New fuel-efficiency standards will save money, gasoline and reduce carbon emissions.
So, naturally, Republicans hate them.
The Obama administration has
finalized Environmental Protection Administration regulations that will require manufacturers to double the gas mileage of automobiles and light trucks by 2025.
The move, first announced in preliminary form a year ago this summer, will spur technological innovation, save fuel, save money and reduce by hundreds of millions of tons the carbon emissions now being pumped into our over-burdened atmosphere. The new Corporate Average Fuel Economy standards will also generate in the neighborhood of half a million new jobs. They will require that cars and light trucks have an average efficiency of 54.5 miles per gallon (as tested), double what the standard had been for more than 20 years. (The way the measurements are made, the actual on-the-road change will take efficiency to around 40 mpg.)
It's arguably the most important environmental action the president has taken since he entered the White House. The product of extensive and deftly handed negotiations with 13 car manufacturers, unions and environmentalists, the regulations couldn't have come into being without another signature achievement of the administration, the rescue of the U.S. automobile industry.
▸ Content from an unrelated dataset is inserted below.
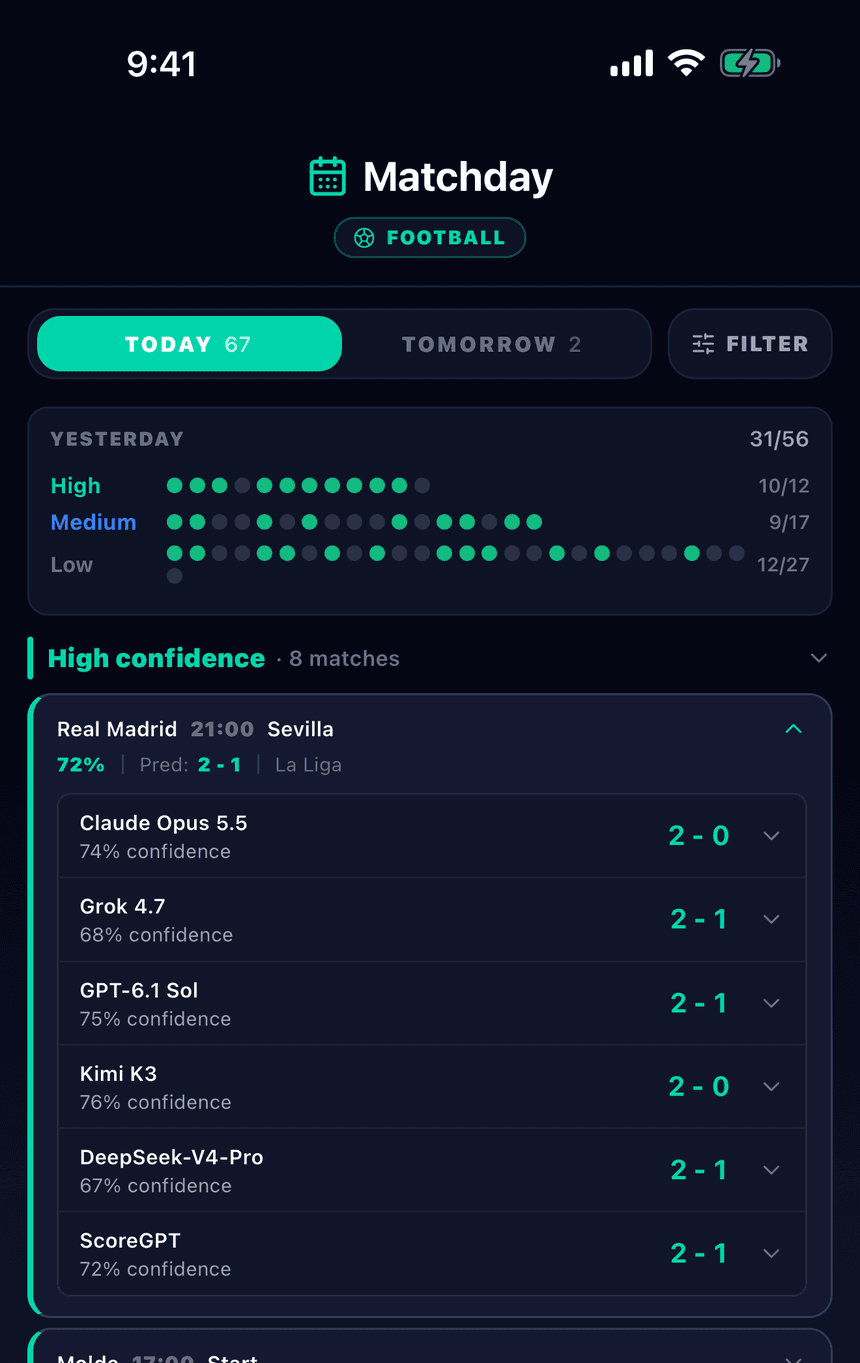Screen dimensions: 860x1363
Task: Click the filter sliders icon
Action: coord(703,344)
A less-noticed factor that also matters in making the affected vehicles more efficient is the administration's jump-starting of an advanced battery industry.
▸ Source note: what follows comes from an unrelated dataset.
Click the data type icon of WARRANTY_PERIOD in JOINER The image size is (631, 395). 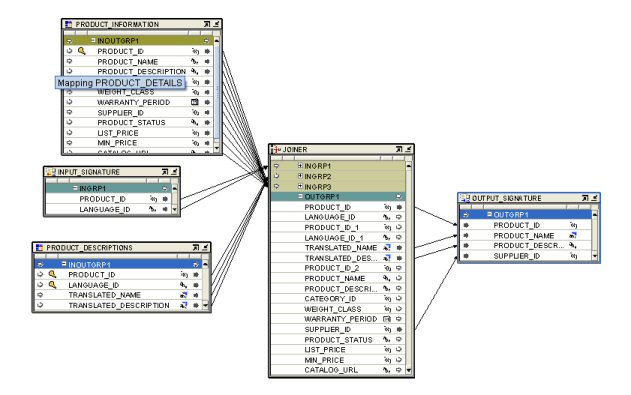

Mitt Romney opposes the new CAFE standards. Indeed, he wants to roll back the existing rule that would raise standards to 35.5 mpg. Too costly, too meddlesome, he says, totally ignoring that the savings in fuel costs will vastly surpass higher prices for re-engineered automobiles.
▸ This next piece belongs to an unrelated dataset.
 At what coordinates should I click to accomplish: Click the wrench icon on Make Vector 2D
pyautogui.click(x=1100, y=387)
Truly an amazing stance for someone who claims his plan will make North America energy independent by 2020.
House Oversight and Government Reform Committee Chairman Darrell Issa has also strongly opposed the new standards. He argues, among other things, that California regulators had too much clout in the negotiations for those standards and that the White House twisted arms and played one manufacturer against another to achieve them. A report from his committee issued earlier this month stated that he rules are a product of "a raw political process designed to appease environmental extremists."
Quite the statement from members of the party whose anti-environmental extremism is based on conspiracy theories and scientific illiteracy.
Luke Tonachel and the folks over at the Natural Resources Defense Council have collaborated with the BlueGreen Alliance to put together a state-by-state breakdown of estimated fuel saved, carbon emissions avoided and jobs created.
For instance, 31,000 jobs are projected to be created in Florida by 2030 because of the new standards. Annual savings in the state that year—2.1 million gallons of gasoline at a cost of $8.8 million plus 25 million metric tons of emissions avoided.
An NRDC report shows that fuel efficiency is one of the key factors in driving the increase in auto-industry jobs:
In Saginaw, Michigan, for example, [an] automotive supplier has added 650 jobs and will retain an additional 1,000 jobs for production of electric power steering components (EPS) for U.S.-made pickup trucks. EPS, which replaces a more fuel intensive hydraulic system, can boost fuel economy by 4-6 percent on a typical vehicle.
More jobs, fewer emissions, more efficiency, fresh innovation. Republican leaders act as if these were bad things. They certainly are bad for a party eager to present the president as a failure.